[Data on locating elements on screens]
--------------------------------------------------

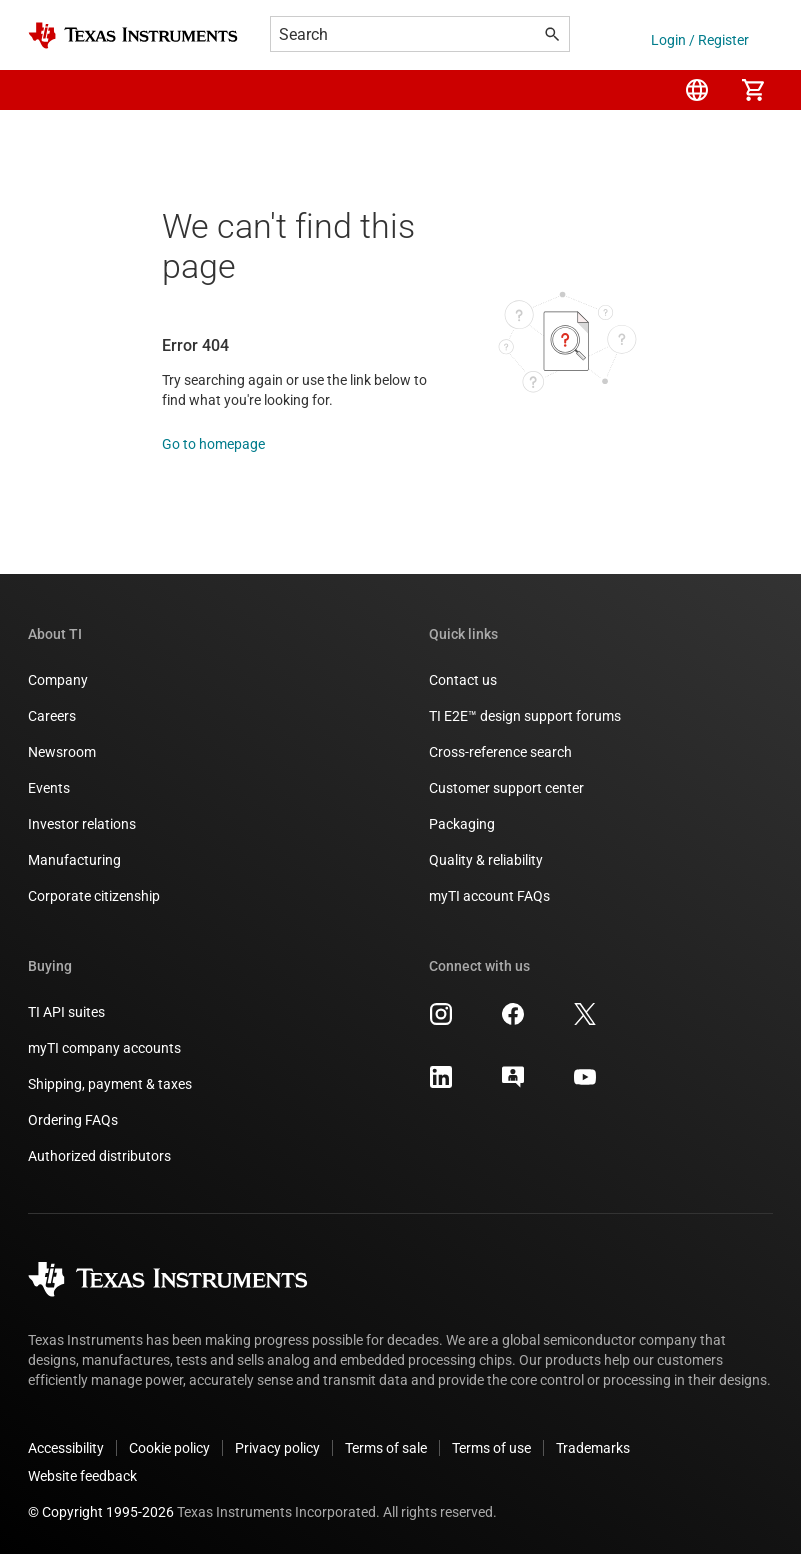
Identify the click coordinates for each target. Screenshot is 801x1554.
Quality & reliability (486, 860)
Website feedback (82, 1476)
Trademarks (593, 1448)
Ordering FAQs (73, 1120)
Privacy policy (277, 1448)
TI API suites (66, 1012)
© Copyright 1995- (101, 1512)
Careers (52, 716)
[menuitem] (697, 90)
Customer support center (506, 788)
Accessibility (66, 1448)
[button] (48, 90)
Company (58, 680)
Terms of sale (386, 1448)
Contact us (463, 680)
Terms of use (491, 1448)
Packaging (462, 824)
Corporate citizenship (94, 896)
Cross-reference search (500, 752)
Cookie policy (169, 1448)
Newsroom (62, 752)
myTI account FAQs (489, 896)
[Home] (133, 35)
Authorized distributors (99, 1156)
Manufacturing (74, 860)
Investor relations (82, 824)
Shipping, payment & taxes (110, 1084)
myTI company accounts (104, 1048)
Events (49, 788)
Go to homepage (213, 444)
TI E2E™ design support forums (525, 716)
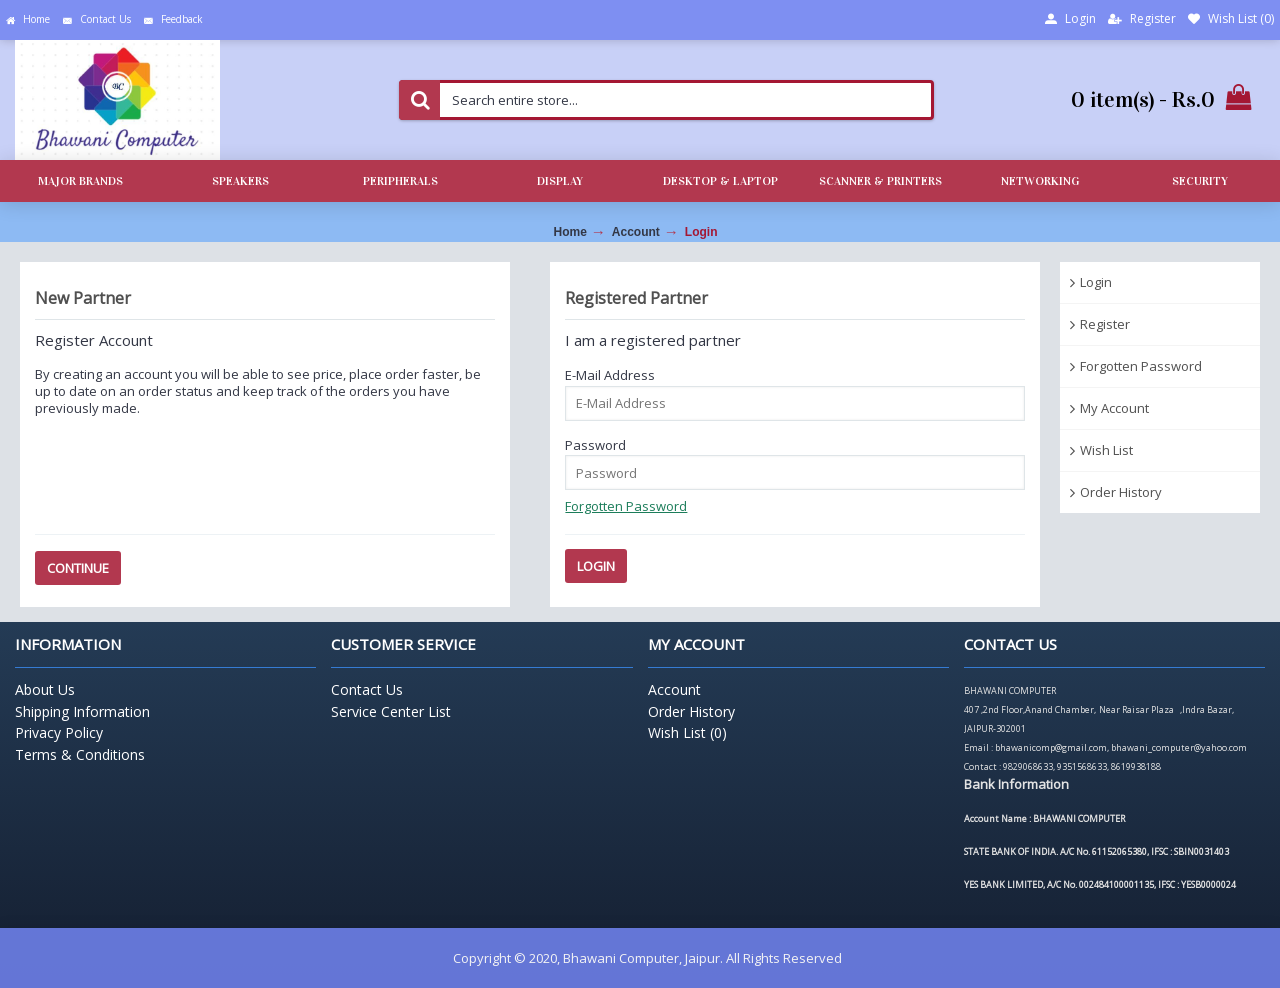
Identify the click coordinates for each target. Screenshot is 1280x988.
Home (570, 232)
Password (595, 445)
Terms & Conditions (80, 754)
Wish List (1106, 450)
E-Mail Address (610, 375)
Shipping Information (82, 711)
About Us (45, 689)
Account (636, 232)
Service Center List (391, 711)
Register (1105, 324)
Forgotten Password (1141, 366)
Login (701, 232)
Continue (78, 568)
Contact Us (367, 689)
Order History (1121, 492)
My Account (1114, 408)
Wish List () (687, 732)
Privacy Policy (59, 732)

--------------------------------------------------

Rewrite every line of the data above, swapping "Screenshot" for "Image" wherever it appears and changing nothing else. Leave the pictures out of your answer.

Identify the click coordinates for each target. Image is 801x1554.
Quality & reliability (486, 860)
Website feedback (82, 1476)
Trademarks (593, 1448)
Ordering FAQs (73, 1120)
Privacy policy (277, 1448)
TI API suites (66, 1012)
© Copyright 1995- (101, 1512)
Careers (52, 716)
[menuitem] (697, 90)
Customer support center (506, 788)
Accessibility (66, 1448)
[button] (48, 90)
Company (58, 680)
Terms of sale (386, 1448)
Contact us (463, 680)
Terms of use (491, 1448)
Packaging (462, 824)
Corporate citizenship (94, 896)
Cross-reference search (500, 752)
Cookie policy (169, 1448)
Newsroom (62, 752)
myTI account FAQs (489, 896)
[Home] (133, 35)
Authorized distributors (99, 1156)
Manufacturing (74, 860)
Investor relations (82, 824)
Shipping, payment & taxes (110, 1084)
myTI company accounts (104, 1048)
Events (49, 788)
Go to homepage (213, 444)
TI E2E™ design support forums (525, 716)
Identify the click coordinates for each target. Image is 1280x988.
Home (570, 232)
Password (595, 445)
Terms & Conditions (80, 754)
Wish List (1106, 450)
E-Mail Address (610, 375)
Shipping Information (82, 711)
About Us (45, 689)
Account (636, 232)
Service Center List (391, 711)
Register (1105, 324)
Forgotten Password (1141, 366)
Login (701, 232)
Continue (78, 568)
Contact Us (367, 689)
Order History (1121, 492)
My Account (1114, 408)
Wish List () (687, 732)
Privacy Policy (59, 732)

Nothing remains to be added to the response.